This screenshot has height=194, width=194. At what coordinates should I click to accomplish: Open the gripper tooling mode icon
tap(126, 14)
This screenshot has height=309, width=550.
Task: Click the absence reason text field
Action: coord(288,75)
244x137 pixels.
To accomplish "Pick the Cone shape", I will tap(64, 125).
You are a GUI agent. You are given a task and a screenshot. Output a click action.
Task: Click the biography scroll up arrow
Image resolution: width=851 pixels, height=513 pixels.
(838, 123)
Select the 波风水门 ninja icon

+--

* _What you have to do_: What is needed is an exact repetition of the lines from the first line of the records through the line containing "244x137 pixels.", both ends included, and nothing more.

* _Your response_:
This screenshot has height=194, width=194. At what coordinates should I click to accomplish: Open the gripper tooling mode icon
tap(126, 14)
This screenshot has height=309, width=550.
Task: Click the absence reason text field
Action: coord(288,75)
244x137 pixels.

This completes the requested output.